Trabajo requerido:
Por favor, indica cómo describe el texto sobre la caldera al técnico que vino ayer a hacer la revisión.

Fragmento del documento:
* * * *

Tengo una caldera de
gas vieja, pero operativa, que hace su servicio sin aparentes problemas, y que
pasa las revisiones obligatorias cada vez que le toca. El agua caliente que
suministra es más que suficiente para mis necesidades, y cada ejercicio me
planteo cambiarla por una nueva, pero acabo olvidando la idea, como tantas
otras, en el fragor del día a día y llega el momento de la revisión, aparece el
técnico de turno, opera como es debido y me vuelve a dar vía libre para que la
use sin problema alguno. Quizás lo del relevo sea una cuestión que deba
eliminar del almacén de ideas olvidadas o no tenidas en cuenta, ya veremos.
El que vino ayer a casa
a efectuar la revisión era un chaval joven, con tatuajes en los brazos, moderno
en su aspecto, de no demasiadas palabras mientras realizó la labor de peritaje.
Era inevitable que, comentando una cosa u otra, saliera el tema de la pandemia
que estamos sufriendo y sus consecuencias, y resultó que me encontré con el
primer negacionista que he conocido sobre este asunto, aunque dado su discurso
me temo que también lo sería sobre otros temas. Decía que esta enfermedad, como
todas, es producto de nuestra mente, que si nos creemos todo lo que vemos y
oímos nos sentiremos débiles, bajarán las defensas y caeremos enfermos de
cualquier cosa que esté por ahí, sea este virus y otra cosa. El virus, según
él, no es dañino, lo es la confusión de ideas y el miedo que genera. Y claro, las
vacuna que espera la gente para curarse no es sino una gran operación de imagen
de los gobiernos y un gran negocio para quienes la fabriquen. El chico hablaba
pausado, nada histriónico, sin aspavientos, pero con un discurso tan tóxico
como peligroso, y no tardé mucho en darme cuenta de que lo más peligroso que
había en esos momentos en mi enana cocina no era una posible futura fuga de gas
producto de una caldera estropeada, sino unas ideas erróneas ancladas en la
mente de una persona. Como la visita era corta por necesidad y el chico tenía
otros clientes a los que visitar en su jornada de trabajo opté por no rebatir
en exceso los argumentos que exponía, y dejé que se explaya, mientras poco más
decía yo a parte de vagas afirmaciones como “bueno, eso no es exactamente así”

* * * *

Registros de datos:
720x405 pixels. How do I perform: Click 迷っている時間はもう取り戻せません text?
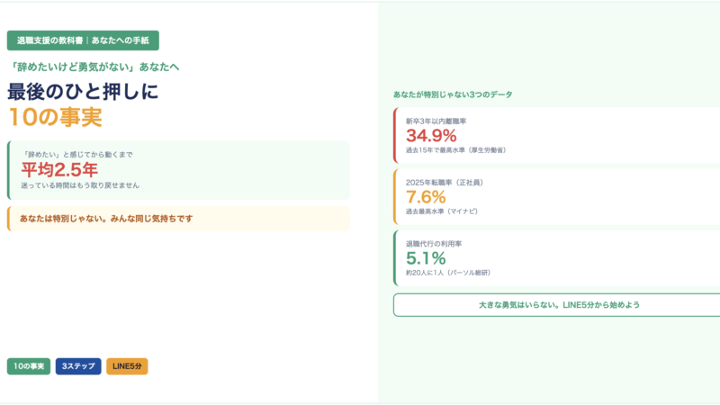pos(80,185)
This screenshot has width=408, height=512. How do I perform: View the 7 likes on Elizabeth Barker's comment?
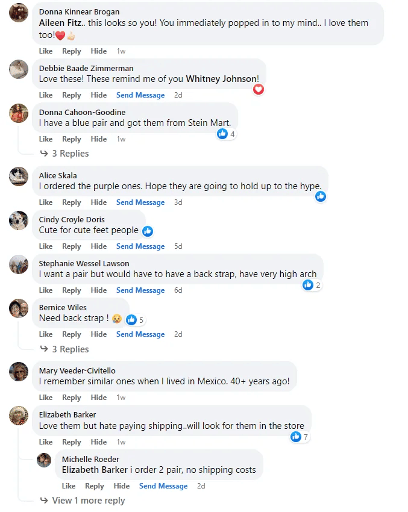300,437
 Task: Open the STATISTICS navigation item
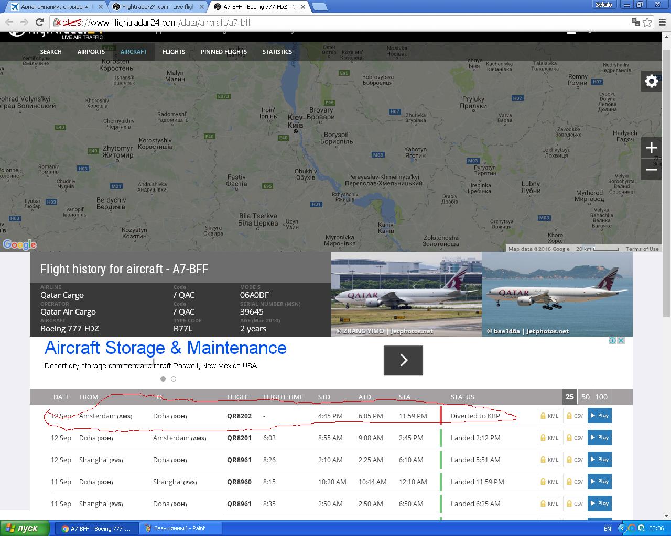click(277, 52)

* * * *

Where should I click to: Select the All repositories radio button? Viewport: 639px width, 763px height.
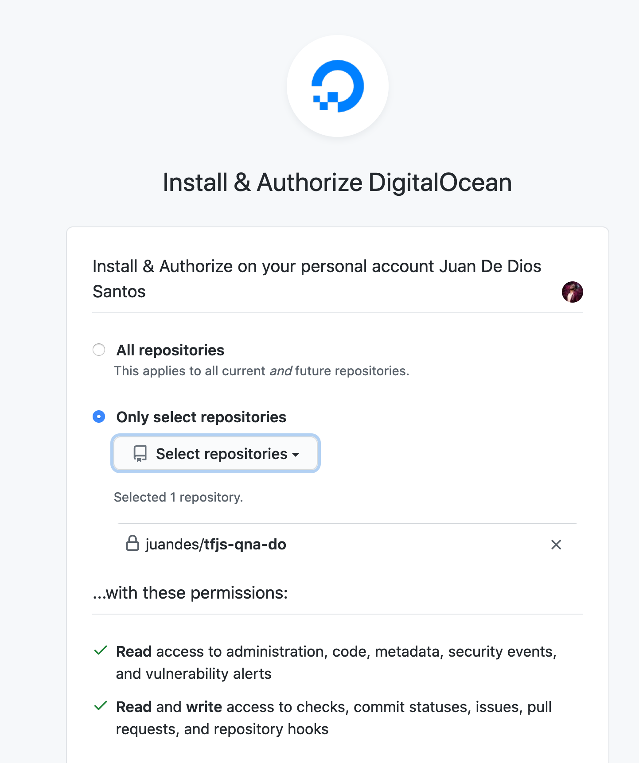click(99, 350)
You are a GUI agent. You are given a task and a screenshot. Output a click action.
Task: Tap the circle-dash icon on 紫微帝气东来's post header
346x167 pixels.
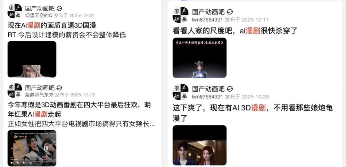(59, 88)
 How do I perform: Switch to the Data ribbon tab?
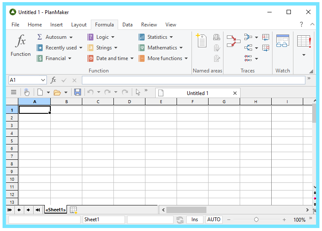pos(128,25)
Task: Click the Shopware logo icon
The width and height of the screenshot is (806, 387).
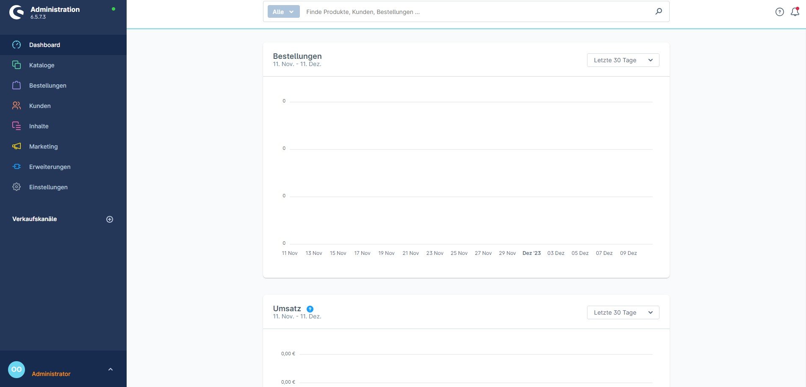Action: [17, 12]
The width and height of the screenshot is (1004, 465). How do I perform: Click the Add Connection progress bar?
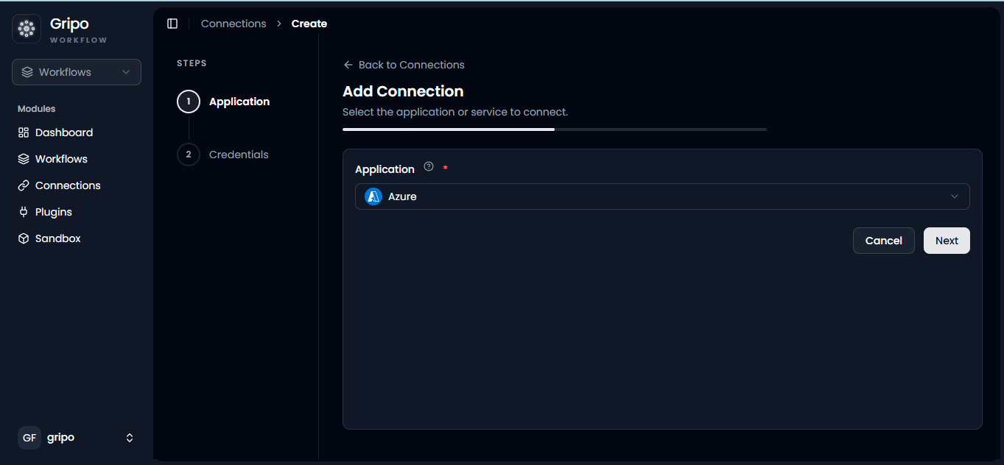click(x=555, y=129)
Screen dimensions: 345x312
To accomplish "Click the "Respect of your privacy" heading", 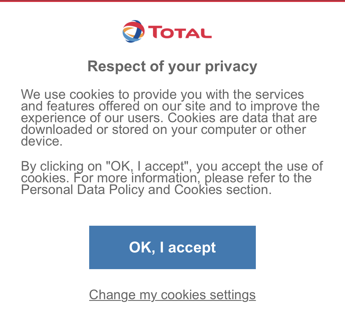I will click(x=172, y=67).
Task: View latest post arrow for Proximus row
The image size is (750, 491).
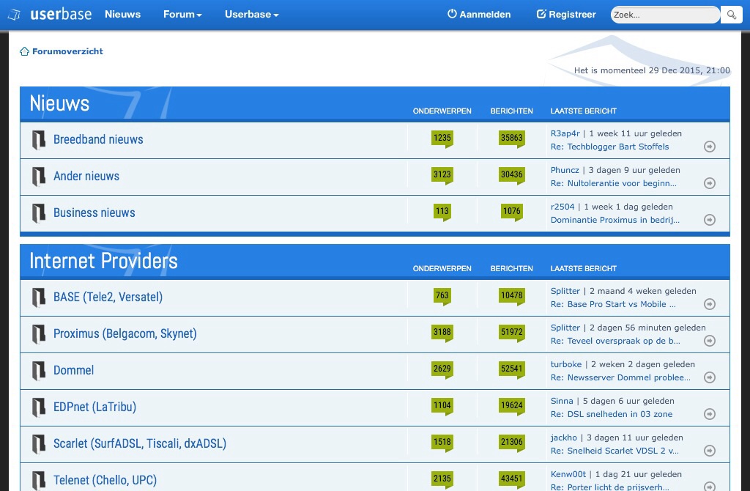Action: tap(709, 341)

* * * *

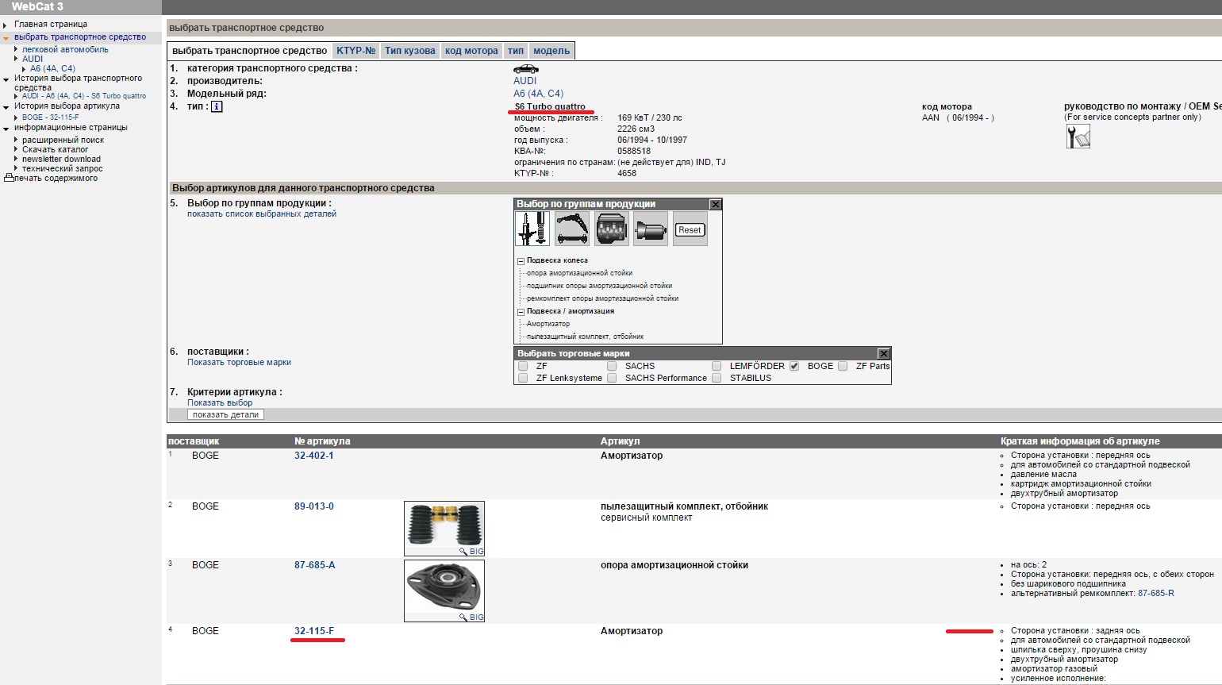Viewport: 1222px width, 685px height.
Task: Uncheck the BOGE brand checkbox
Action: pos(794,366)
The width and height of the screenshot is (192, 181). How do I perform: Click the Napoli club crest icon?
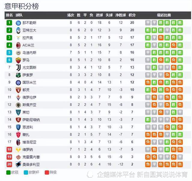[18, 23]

* * * *

Respuesta:
Era un chaval joven, con tatuajes en los brazos, de aspecto moderno y de no demasiadas palabras mientras trabajaba.